Conab Brazil reports that as at 6 Jan, 2023-24 soybean planting was 99pc complete. Harvest of early planted crop has begun and is most advanced in Mato Grosso, with initial indications suggesting below average yields, albeit with recent precipitation beneficial. Conditions in Rio Grande do Sul were deemed favourable for crop development, with soil moisture levels good. In contrast, reduced rains in Paraná, especially in western regions, could hamper crop development. First (full-season) maize planting is estimated at 84pc complete (90pc previous year), with harvest 4pc done (1pc). In Minas Gerais, crop development was behind normal due to irregular precipitation, while favourable weather conditions aided progress in Rio Grande do Sul.

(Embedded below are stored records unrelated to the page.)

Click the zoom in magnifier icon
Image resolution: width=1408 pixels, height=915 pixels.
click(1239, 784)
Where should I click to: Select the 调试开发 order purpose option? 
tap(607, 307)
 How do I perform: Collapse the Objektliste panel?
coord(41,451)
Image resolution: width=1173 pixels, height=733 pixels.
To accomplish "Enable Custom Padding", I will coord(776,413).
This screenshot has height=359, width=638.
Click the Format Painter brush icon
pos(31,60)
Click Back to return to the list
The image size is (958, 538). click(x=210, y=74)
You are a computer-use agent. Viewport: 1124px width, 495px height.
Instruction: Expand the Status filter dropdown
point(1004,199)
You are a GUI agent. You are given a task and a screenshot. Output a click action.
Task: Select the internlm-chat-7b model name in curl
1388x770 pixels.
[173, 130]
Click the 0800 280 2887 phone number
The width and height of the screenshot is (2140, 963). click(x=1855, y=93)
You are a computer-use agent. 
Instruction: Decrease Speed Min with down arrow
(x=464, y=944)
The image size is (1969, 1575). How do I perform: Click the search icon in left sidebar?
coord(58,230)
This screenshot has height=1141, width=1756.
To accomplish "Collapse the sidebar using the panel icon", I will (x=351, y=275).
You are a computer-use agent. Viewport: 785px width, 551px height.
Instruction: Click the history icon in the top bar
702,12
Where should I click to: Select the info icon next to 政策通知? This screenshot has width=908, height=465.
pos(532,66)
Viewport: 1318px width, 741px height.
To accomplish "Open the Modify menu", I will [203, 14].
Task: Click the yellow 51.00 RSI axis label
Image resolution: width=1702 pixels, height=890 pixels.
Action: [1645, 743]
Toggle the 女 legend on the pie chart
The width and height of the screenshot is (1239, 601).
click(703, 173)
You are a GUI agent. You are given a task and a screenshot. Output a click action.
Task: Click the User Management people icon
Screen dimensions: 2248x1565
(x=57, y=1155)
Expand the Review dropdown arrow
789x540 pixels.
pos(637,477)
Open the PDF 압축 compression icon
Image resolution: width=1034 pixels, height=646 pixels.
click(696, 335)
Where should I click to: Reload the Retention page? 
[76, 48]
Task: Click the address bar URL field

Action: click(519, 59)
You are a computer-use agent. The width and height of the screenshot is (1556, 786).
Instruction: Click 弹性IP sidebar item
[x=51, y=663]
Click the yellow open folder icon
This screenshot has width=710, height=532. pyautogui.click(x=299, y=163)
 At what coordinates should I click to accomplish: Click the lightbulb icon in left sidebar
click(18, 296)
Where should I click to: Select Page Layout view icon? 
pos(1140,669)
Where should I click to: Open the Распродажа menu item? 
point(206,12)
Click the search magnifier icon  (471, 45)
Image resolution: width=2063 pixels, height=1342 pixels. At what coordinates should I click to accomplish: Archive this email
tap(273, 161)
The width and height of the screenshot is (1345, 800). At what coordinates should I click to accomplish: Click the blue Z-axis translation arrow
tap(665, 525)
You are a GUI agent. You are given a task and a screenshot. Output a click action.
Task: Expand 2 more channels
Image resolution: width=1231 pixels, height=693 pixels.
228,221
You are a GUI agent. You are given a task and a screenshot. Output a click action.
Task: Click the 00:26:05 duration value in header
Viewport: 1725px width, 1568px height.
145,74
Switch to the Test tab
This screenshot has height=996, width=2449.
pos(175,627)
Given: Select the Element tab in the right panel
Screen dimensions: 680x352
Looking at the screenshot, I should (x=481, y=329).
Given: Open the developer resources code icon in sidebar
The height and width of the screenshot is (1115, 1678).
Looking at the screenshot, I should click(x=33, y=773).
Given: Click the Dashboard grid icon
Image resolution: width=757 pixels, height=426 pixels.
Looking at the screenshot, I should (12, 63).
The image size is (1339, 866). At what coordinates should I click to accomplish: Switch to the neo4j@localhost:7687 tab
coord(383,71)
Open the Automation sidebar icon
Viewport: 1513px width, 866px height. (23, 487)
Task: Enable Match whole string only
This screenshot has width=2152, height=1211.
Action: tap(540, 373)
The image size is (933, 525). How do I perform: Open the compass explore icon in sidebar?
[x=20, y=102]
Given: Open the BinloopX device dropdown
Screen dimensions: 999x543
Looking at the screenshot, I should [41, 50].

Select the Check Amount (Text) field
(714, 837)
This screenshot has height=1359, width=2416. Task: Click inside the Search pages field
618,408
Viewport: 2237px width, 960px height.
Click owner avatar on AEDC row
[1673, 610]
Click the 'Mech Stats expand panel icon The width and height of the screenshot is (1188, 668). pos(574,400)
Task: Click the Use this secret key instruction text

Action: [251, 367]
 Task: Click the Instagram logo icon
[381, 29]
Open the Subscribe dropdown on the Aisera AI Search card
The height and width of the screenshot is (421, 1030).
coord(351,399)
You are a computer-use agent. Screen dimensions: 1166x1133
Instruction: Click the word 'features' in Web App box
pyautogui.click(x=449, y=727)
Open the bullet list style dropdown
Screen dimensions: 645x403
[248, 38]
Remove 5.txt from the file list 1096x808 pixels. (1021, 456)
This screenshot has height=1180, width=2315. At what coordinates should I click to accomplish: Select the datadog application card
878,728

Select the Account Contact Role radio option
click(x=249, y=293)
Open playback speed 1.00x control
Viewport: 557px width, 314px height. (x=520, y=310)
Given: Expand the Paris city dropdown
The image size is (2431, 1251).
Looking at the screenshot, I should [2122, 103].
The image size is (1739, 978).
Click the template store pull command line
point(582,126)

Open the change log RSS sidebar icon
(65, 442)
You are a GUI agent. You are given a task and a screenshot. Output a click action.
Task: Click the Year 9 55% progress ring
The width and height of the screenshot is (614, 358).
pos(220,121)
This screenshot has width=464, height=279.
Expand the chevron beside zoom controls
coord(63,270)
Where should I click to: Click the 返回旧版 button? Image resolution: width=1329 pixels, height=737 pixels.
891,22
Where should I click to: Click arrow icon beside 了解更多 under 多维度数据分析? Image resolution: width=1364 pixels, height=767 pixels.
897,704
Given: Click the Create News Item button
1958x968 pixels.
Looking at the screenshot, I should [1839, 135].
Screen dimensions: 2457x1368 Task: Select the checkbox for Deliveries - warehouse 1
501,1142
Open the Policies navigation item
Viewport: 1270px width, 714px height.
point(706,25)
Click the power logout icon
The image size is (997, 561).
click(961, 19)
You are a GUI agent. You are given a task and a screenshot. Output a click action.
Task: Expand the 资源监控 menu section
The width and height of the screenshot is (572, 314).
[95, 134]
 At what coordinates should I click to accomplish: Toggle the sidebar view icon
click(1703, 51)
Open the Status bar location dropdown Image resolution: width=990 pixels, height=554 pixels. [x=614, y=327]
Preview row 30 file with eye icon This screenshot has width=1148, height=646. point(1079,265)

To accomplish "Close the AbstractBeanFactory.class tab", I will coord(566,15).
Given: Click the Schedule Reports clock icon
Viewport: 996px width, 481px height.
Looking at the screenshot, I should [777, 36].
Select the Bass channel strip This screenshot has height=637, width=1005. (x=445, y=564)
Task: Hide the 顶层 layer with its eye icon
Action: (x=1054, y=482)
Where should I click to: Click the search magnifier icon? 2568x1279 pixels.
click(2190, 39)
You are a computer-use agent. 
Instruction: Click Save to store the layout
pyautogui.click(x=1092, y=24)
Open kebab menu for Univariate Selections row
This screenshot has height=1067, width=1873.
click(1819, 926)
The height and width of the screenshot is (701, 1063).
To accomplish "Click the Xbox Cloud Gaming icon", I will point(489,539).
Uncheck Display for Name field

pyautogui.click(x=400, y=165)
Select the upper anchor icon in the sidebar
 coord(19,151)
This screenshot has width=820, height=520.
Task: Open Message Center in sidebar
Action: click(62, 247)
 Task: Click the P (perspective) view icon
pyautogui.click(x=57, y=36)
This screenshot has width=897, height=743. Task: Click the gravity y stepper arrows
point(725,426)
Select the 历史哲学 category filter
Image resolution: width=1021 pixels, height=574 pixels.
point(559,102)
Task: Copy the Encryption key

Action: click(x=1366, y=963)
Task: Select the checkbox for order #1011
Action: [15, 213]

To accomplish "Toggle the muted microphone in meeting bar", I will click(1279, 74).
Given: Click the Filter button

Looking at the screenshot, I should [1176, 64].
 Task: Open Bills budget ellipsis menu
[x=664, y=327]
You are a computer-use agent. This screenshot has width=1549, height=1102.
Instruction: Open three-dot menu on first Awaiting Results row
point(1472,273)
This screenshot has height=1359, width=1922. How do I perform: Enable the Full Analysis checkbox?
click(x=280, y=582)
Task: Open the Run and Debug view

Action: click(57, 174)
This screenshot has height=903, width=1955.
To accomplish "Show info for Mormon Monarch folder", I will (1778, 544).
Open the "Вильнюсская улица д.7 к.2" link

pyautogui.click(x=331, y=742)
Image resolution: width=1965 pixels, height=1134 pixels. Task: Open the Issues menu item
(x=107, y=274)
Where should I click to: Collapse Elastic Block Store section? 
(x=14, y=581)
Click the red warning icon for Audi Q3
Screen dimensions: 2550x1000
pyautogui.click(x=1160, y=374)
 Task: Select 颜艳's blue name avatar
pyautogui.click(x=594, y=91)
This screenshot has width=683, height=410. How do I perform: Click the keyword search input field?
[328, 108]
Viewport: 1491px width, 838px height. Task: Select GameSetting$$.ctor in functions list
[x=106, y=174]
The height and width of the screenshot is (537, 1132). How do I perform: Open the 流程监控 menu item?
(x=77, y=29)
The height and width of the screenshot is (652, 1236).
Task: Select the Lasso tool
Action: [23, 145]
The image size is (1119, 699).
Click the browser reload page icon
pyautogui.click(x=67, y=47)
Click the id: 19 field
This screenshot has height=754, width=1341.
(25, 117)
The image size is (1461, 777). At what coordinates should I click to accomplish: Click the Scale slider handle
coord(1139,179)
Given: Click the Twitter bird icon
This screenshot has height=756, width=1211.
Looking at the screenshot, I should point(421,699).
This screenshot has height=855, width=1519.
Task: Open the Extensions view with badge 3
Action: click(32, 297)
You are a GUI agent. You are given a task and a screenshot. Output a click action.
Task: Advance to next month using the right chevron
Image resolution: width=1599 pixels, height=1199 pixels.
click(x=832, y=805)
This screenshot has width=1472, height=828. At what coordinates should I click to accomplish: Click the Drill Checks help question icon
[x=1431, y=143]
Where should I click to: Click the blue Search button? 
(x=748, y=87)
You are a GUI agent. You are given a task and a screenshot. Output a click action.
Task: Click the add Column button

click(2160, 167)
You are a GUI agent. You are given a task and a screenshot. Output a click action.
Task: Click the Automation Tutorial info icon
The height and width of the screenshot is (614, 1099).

According to Egypt’s Deputy Minister of Supply and Internal Trade, 2023 calendar year wheat imports reached 11Mt, compared to 9.6Mt in 2022, with more than 80pc of imports originating from the Black Sea.
Ukraine’s Ag. Ministry reports that cumulative 2023-24 (Jul/Jun) grain exports to the week ending 8 Jan, at 19.5Mt, were down 18pc year on year. The total included wheat at 7.8Mt (-9pc), maize at 10.3Mt (-22pc) and barley at 1.2Mt (-30pc).
Ukraine’s APK Inform notes sudden changes in weather conditions across Ukraine recently, and frequent thaws could have a negative impact on winter cereals this year. The second half of December and the beginning of January have been characterised by abnormally warm weather, but the thaw has now been replaced by deep frosts.
Algeria’s state grains agency (OAIC) seeks at least 50,000t durum from optional origins, for Feb/Mar shipment.
Australia
Monday’s offshore sell off was the catalyst for another softer day in local markets yesterday. Liquidity is poor though, as growers still are partially in holiday mode and the trade is also comfortable with current coverage. The north/south spread on the east coast is tight and is keeping southern grain local for now.
For the week ending 9 January southern NSW and Vic clocked up some massive rainfall totals of 50-150mm. The expected run of clear days from today will be very welcome to try to dry things out but there are more showers on the forecast from early next week.
Lineups data for January is currently showing 3.83Mt of total grain on the stem, up from 3.48Mt last week. Wheat at 2.36Mt is up from 2.09Mt, barley at 965kt is up from 934kt, canola at 451kt is up from 400kt and sorghum is unchanged at 53kt. Activity at Australian grain ports picked up this week and is reflected in an increase in average wait times. There are currently 16 vessels anchored and 13 loading at Australian ports.